_Extracted entries_:

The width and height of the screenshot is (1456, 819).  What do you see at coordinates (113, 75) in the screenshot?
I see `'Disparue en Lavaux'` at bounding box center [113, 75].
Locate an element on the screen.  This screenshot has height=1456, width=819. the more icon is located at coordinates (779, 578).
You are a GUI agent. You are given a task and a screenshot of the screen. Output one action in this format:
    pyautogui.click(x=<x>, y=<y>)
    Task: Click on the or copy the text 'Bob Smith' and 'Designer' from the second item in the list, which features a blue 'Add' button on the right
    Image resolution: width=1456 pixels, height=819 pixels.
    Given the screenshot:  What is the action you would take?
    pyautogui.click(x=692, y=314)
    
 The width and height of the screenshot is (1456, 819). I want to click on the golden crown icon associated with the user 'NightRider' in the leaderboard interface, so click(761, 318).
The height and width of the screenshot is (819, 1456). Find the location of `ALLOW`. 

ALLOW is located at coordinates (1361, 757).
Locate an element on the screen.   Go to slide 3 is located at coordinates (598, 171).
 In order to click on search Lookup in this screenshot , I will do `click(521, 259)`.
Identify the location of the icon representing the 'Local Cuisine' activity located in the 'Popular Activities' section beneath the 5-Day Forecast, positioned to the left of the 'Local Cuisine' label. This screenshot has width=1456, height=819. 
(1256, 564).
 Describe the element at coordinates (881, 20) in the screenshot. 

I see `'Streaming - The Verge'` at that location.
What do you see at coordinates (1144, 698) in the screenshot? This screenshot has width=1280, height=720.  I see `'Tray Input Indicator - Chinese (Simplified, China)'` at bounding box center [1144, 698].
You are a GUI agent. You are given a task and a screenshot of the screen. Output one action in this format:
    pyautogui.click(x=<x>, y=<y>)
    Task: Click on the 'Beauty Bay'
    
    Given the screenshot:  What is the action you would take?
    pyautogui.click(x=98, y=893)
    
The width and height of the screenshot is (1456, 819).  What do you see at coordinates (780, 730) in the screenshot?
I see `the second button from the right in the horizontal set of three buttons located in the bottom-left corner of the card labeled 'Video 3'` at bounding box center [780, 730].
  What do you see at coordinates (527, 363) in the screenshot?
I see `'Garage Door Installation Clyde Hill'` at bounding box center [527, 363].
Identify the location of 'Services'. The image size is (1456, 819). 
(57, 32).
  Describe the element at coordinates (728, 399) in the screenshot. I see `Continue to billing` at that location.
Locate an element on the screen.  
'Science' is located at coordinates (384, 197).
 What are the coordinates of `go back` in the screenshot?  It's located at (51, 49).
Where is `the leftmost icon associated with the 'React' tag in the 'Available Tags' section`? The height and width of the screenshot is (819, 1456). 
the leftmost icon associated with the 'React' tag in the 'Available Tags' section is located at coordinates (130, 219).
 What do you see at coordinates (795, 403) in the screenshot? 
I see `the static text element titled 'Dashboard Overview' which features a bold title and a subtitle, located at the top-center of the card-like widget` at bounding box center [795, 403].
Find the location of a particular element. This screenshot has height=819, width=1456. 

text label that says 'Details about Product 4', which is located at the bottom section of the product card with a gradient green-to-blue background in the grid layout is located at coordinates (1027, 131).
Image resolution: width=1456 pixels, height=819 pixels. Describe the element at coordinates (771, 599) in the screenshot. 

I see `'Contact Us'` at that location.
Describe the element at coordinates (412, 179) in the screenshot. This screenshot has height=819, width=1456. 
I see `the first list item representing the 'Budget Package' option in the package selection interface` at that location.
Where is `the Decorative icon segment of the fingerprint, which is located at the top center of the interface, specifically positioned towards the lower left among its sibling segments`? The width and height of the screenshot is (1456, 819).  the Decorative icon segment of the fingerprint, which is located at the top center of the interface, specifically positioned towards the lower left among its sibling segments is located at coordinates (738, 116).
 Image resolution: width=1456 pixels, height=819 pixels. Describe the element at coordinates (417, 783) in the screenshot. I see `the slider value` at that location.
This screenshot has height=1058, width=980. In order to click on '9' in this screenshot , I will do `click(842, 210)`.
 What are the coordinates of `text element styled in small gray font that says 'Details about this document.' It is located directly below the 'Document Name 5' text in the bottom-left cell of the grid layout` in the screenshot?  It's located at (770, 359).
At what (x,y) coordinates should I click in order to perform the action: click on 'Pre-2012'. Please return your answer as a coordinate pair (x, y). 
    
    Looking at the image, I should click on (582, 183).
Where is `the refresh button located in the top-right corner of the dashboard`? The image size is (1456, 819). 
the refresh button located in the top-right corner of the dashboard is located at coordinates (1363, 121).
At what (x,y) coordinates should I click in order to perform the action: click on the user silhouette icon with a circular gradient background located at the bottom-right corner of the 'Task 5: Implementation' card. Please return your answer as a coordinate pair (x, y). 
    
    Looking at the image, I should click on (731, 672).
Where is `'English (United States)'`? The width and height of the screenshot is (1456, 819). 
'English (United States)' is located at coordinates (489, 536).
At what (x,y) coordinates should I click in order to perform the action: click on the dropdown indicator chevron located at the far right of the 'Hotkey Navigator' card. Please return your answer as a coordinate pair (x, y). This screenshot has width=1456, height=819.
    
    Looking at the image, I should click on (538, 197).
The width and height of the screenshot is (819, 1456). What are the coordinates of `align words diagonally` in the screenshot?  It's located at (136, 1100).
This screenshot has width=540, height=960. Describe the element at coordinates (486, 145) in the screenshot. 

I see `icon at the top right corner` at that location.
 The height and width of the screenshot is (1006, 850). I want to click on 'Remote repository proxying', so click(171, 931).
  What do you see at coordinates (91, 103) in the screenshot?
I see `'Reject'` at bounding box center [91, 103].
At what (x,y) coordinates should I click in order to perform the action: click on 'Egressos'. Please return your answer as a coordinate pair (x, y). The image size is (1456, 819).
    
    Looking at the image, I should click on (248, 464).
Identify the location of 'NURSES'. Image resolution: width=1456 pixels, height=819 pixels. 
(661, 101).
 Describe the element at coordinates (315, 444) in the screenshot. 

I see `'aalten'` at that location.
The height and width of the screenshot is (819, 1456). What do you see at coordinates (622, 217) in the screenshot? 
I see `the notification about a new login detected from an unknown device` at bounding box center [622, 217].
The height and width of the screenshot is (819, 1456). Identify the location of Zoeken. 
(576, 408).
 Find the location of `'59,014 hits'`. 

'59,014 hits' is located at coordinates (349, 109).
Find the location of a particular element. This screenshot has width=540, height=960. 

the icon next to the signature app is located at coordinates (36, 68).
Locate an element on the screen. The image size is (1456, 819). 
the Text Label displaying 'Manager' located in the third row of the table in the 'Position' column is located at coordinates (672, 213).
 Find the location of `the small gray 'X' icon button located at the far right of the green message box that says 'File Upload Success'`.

_Short problem_: Retype the records starting at the first line and ending at the line that contains "coordinates (779, 578).", keeping every line as it appears.

_Exercise solution_:
The width and height of the screenshot is (1456, 819).  What do you see at coordinates (113, 75) in the screenshot?
I see `'Disparue en Lavaux'` at bounding box center [113, 75].
Locate an element on the screen.  This screenshot has height=1456, width=819. the more icon is located at coordinates (779, 578).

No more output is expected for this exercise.